What Is Active Metadata?
What happens when you apply machine learning (ML) to metadata so that it can be used to make decisions and trigger actions? Applying ML to metadata transforms metadata into ‘active metadata’, meaning that the metadata is actionable.
Metadata is the data that describes data. For a reminder of metadata types and descriptions, see Metadata Management 101: Know Your Data. Active metadata is ML-augmented metadata that can be used to take action or make decisions based on the metadata.
Active metadata needs to be insightful to be useful for action and needs to be stored and made available in a way that enables operational use. Metadata management platforms apply ML to create insight about the metadata and take action on it. The action can occur by triggering a workflow or a platform may take some action automatically.
Who Uses Active Metadata?
Business analysts make business decisions by analyzing the physical data.
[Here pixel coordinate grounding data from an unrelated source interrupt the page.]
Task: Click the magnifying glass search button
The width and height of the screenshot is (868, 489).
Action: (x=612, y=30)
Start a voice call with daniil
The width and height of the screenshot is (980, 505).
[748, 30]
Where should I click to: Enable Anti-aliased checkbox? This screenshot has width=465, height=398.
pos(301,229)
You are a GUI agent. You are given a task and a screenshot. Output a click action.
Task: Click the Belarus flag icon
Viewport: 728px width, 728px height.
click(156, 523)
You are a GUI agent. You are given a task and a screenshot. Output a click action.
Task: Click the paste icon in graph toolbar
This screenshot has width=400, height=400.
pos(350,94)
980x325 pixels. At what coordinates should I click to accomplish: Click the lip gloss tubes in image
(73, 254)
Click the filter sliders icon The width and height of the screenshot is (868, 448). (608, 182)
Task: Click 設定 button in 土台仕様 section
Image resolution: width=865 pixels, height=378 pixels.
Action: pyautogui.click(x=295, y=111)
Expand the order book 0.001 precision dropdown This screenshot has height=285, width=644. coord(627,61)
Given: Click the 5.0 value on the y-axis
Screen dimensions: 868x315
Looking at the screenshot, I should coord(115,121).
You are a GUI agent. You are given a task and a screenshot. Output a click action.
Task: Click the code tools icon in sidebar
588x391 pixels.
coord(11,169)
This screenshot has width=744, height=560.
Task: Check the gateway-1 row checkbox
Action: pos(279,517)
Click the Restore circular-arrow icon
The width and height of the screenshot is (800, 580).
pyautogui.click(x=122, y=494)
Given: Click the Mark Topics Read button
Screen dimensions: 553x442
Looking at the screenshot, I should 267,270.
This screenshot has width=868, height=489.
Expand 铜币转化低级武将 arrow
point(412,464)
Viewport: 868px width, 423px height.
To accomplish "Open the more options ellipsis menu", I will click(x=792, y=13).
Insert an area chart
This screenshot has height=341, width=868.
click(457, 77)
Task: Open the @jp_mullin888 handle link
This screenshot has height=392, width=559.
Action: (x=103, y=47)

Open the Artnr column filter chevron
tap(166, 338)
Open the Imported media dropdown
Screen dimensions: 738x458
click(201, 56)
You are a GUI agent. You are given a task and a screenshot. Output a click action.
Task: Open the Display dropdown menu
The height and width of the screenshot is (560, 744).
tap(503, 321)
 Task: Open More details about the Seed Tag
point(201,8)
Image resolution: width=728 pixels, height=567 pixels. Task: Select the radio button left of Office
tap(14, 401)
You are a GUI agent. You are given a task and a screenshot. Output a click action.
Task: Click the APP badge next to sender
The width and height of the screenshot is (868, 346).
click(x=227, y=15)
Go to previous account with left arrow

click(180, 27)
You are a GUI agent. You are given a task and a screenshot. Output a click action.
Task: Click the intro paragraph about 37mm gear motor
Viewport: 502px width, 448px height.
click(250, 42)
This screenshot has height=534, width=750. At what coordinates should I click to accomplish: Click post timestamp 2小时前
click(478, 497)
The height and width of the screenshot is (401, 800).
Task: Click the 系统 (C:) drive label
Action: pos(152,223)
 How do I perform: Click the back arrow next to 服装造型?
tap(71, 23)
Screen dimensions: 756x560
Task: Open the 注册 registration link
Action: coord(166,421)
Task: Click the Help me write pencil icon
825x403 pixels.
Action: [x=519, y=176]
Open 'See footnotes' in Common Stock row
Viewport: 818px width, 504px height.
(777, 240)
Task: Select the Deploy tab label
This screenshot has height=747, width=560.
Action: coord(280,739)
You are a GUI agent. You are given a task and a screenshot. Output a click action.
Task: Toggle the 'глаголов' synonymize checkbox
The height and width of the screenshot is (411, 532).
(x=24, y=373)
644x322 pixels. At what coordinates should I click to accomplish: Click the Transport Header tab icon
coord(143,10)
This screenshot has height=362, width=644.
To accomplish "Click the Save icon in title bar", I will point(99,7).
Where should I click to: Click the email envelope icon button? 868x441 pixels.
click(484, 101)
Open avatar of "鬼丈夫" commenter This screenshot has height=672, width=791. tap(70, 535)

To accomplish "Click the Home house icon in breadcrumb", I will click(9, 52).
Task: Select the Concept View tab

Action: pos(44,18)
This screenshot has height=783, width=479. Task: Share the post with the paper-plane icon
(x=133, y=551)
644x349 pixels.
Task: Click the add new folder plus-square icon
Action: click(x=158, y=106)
- Physical Data ML Analytic Insight: Customer sales data shows that the demand for a product is increasing.
- Resulting Business Action: The company may increase supply to meet the increased demand.
Data management teams make data management decisions by analyzing the metadata.
- Metadata ML Analytic Insight: Customer sales data contains personal information.
- Resulting Data Management Action: The data team will need to apply a workflow or automation to protect personal information.
Why Does Active Metadata Matter?
This article describes 3 examples of active metadata to illustrate the value of how active metadata is used for privacy and regulation compliance, proactive data quality, and improved data context.
Active Metadata for Privacy and Regulation Compliance
For example, a dataset that includes personal information could have associated metadata to identify that the data includes personal information. The metadata is active because it can be used to take action to protect that data. In an automated platform, the metadata could trigger a role-based dynamic masking policy to show or hide data depending on if the user is provisioned to see certain classifications and types of data.
Active Metadata for Proactive Data Quality
Systems that can analyze data and evaluate data quality may include data quality information as active metadata.
For example, a column has a higher percentage of nulls or outliers beyond the acceptable threshold. The metadata will show that the dataset has a quality issue. That metadata is active to be used in a workflow, or to trigger an automated alert that the dataset contains a quality issue. The data owner can now proactively take measures to correct or remove the dataset and prevent that data from being used for analysis.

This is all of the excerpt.